- Description of the task
Take the line containing "Open chapter 003 Night of Embarking" and every line after it to the end of the records, and copy them exactly, leaving out pictures.

[Stored data entries]

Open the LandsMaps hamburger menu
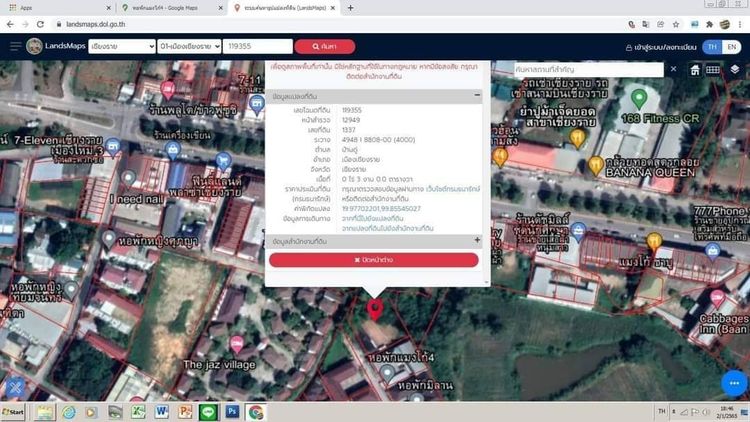The image size is (750, 422). click(15, 46)
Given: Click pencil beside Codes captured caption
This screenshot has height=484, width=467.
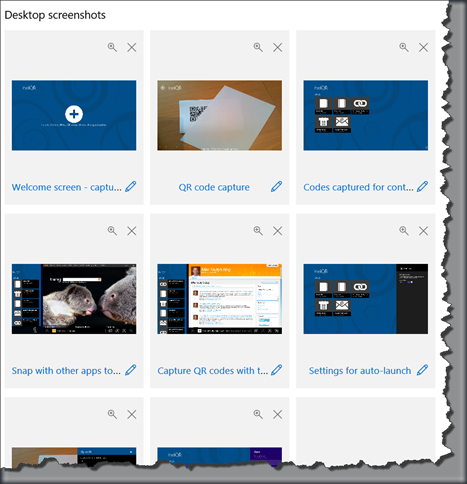Looking at the screenshot, I should coord(422,187).
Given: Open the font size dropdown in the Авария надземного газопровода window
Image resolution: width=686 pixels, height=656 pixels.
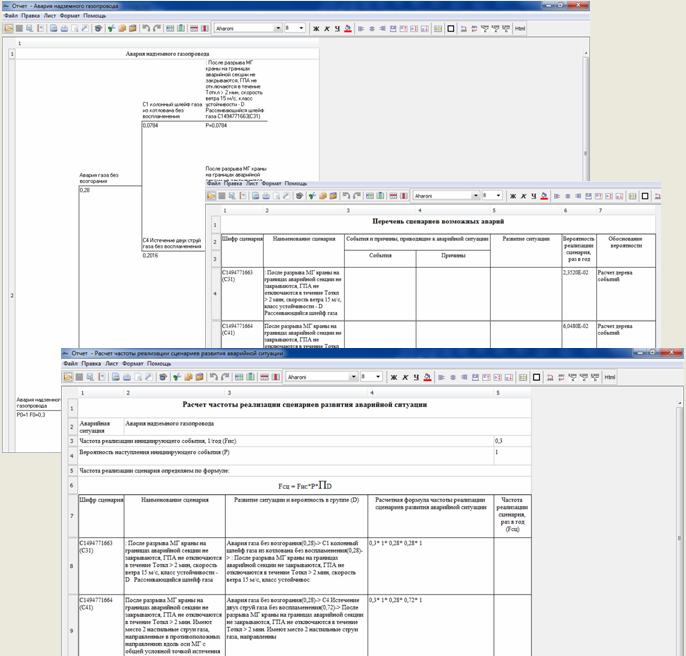Looking at the screenshot, I should click(301, 29).
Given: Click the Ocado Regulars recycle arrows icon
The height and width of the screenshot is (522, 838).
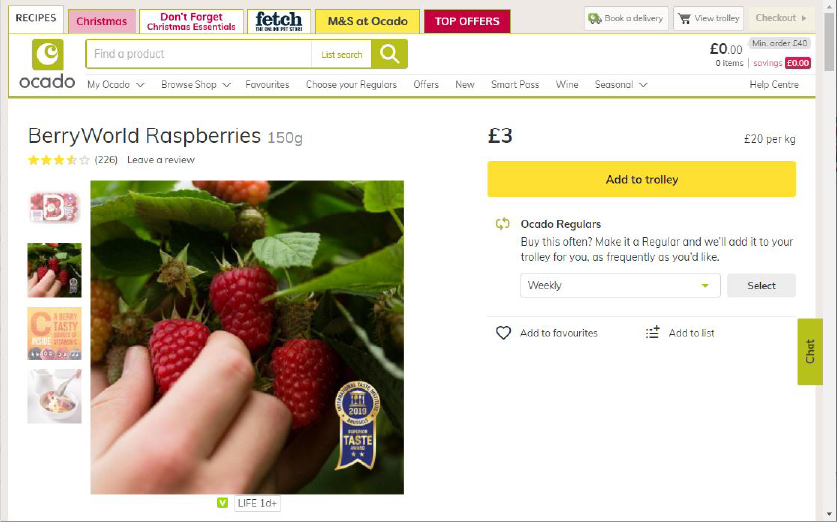Looking at the screenshot, I should (502, 224).
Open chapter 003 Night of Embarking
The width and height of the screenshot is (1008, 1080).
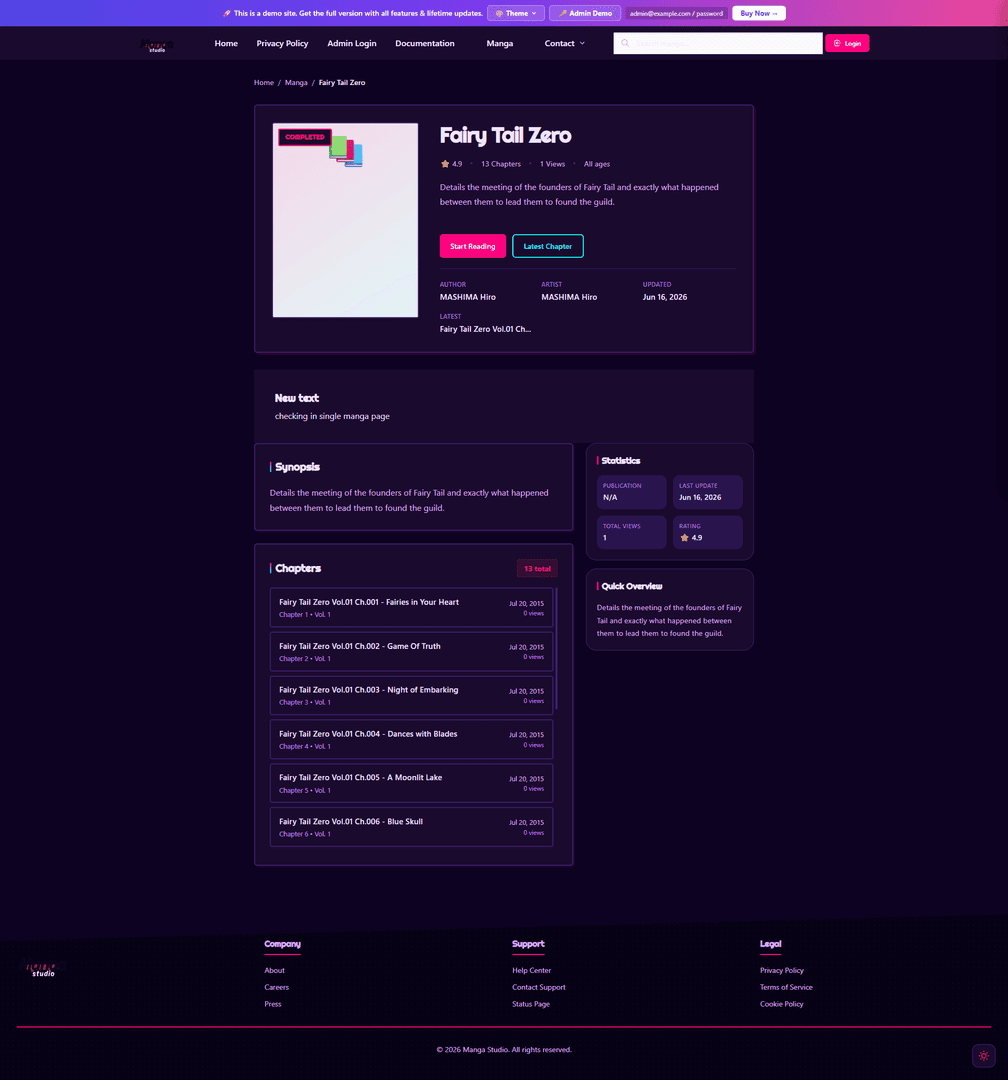tap(411, 695)
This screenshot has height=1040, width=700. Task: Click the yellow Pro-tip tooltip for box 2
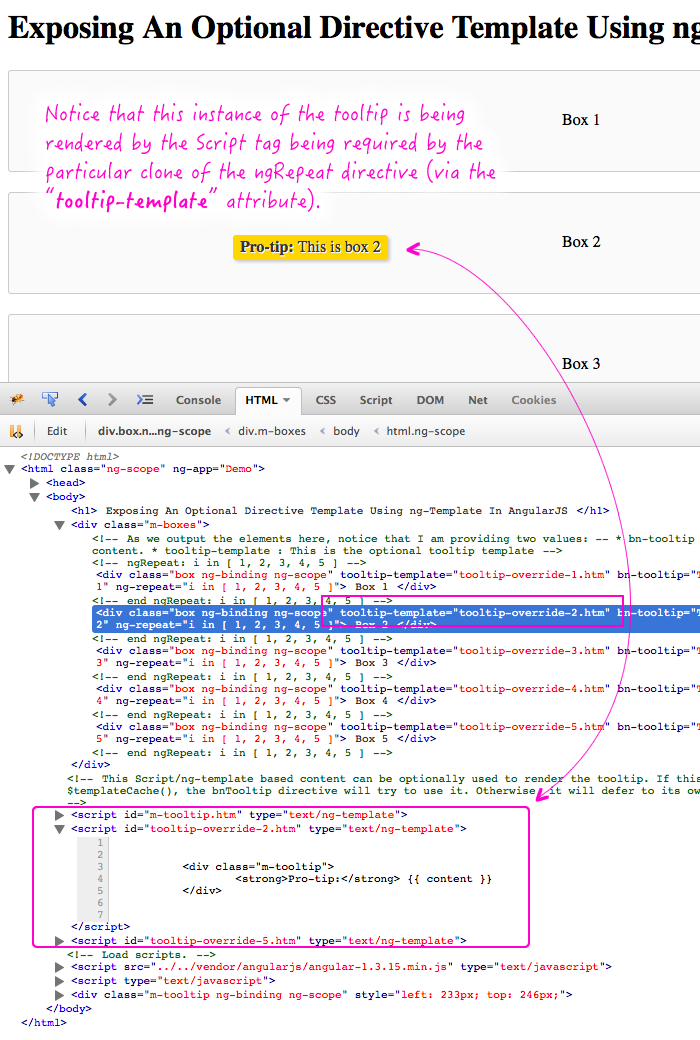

- Answer section
Open chapter 003 Night of Embarking
The width and height of the screenshot is (1008, 1080).
tap(411, 695)
This screenshot has height=1040, width=700. Task: Click the yellow Pro-tip tooltip for box 2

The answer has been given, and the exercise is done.